I was kindly permitted to remain, and this was not denied even to
Mrs. Wimbush. The privilege was withheld indeed from Dora Forbes;
so Mrs. Wimbush kept her latest capture temporarily concealed.
This was so little, however, her usual way of dealing with her
eminent friends that a couple of days of it exhausted her patience,
and she went up to town with him in great publicity. The sudden
turn for the worse her afflicted guest had, after a brief
improvement, taken on the third night raised an obstacle to her
seeing him before her retreat; a fortunate circumstance doubtless,
for she was fundamentally disappointed in him. This was not the
kind of performance for which she had invited him to Prestidge, let
alone invited the Princess. I must add that none of the generous
acts marking her patronage of intellectual and other merit have
done so much for her reputation as her lending Neil Paraday the
most beautiful of her numerous homes to die in. He took advantage
to the utmost of the singular favour. Day by day I saw him sink,
and I roamed alone about the empty terraces and gardens. His wife
never came near him, but I scarcely noticed it: as I paced there
with rage in my heart I was too full of another wrong. In the
event of his death it would fall to me perhaps to bring out in some
charming form, with notes, with the tenderest editorial care, that
precious heritage of his written project. But where was that
precious heritage and were both the author and the book to have
been snatched from us? Lady Augusta wrote me that she had done all
she could and that poor Lord Dorimont, who had really been worried
to death, was extremely sorry. I couldn't have the matter out with
Mrs. Wimbush, for I didn't want to be taunted by her with desiring
to aggrandise myself by a public connexion with Mr. Paraday's
sweepings. She had signified her willingness to meet the expense
of all advertising, as indeed she was always ready to do. The last
night of the horrible series, the night before he died, I put my
ear closer to his pillow.

"That thing I read you that morning, you know."

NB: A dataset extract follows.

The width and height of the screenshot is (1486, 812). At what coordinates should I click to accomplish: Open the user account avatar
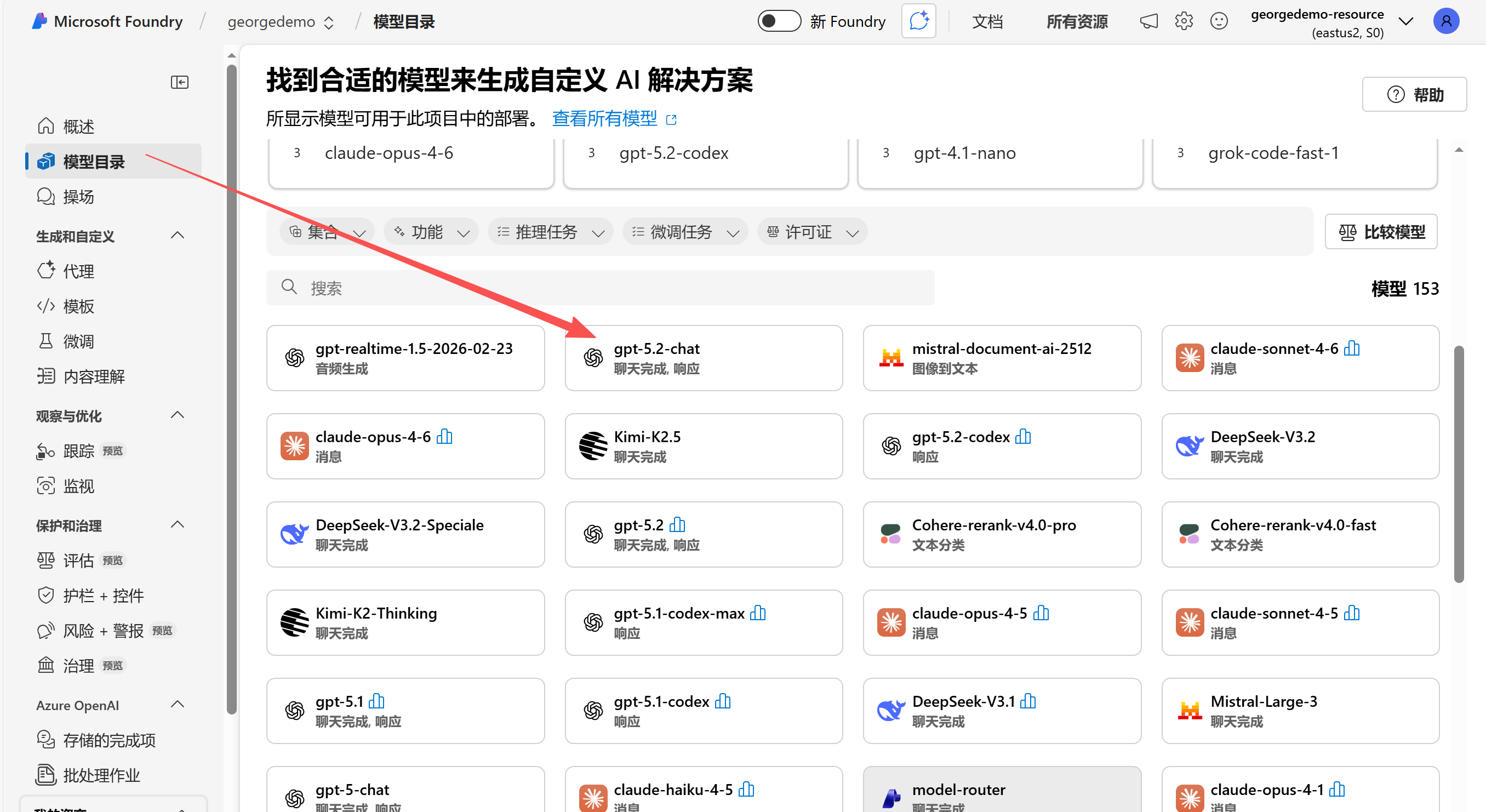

"In your garden that dreadful day? Yes!"

"Won't it do as it is?"

"It would have been a glorious book."

"It IS a glorious book," Neil Paraday murmured. "Print it as it
stands - beautifully."

"Beautifully!" I passionately promised.

It may be imagined whether, now that he's gone, the promise seems
to me less sacred. I'm convinced that if such pages had appeared
in his lifetime the Abbey would hold him to-day. I've kept the
advertising in my own hands, but the manuscript has not been
recovered. It's impossible, and at any rate intolerable, to
suppose it can have been wantonly destroyed. Perhaps some hazard
of a blind hand, some brutal fatal ignorance has lighted kitchen-
fires with it. Every stupid and hideous accident haunts my
meditations. My undiscourageable search for the lost treasure
would make a long chapter. Fortunately I've a devoted associate in
the person of a young lady who has every day a fresh indignation
and a fresh idea, and who maintains with intensity that the prize
will still turn up. Sometimes I believe her, but I've quite ceased
to believe myself. The only thing for us at all events is to go on
seeking and hoping together; and we should be closely united by
this firm tie even were we not at present by another.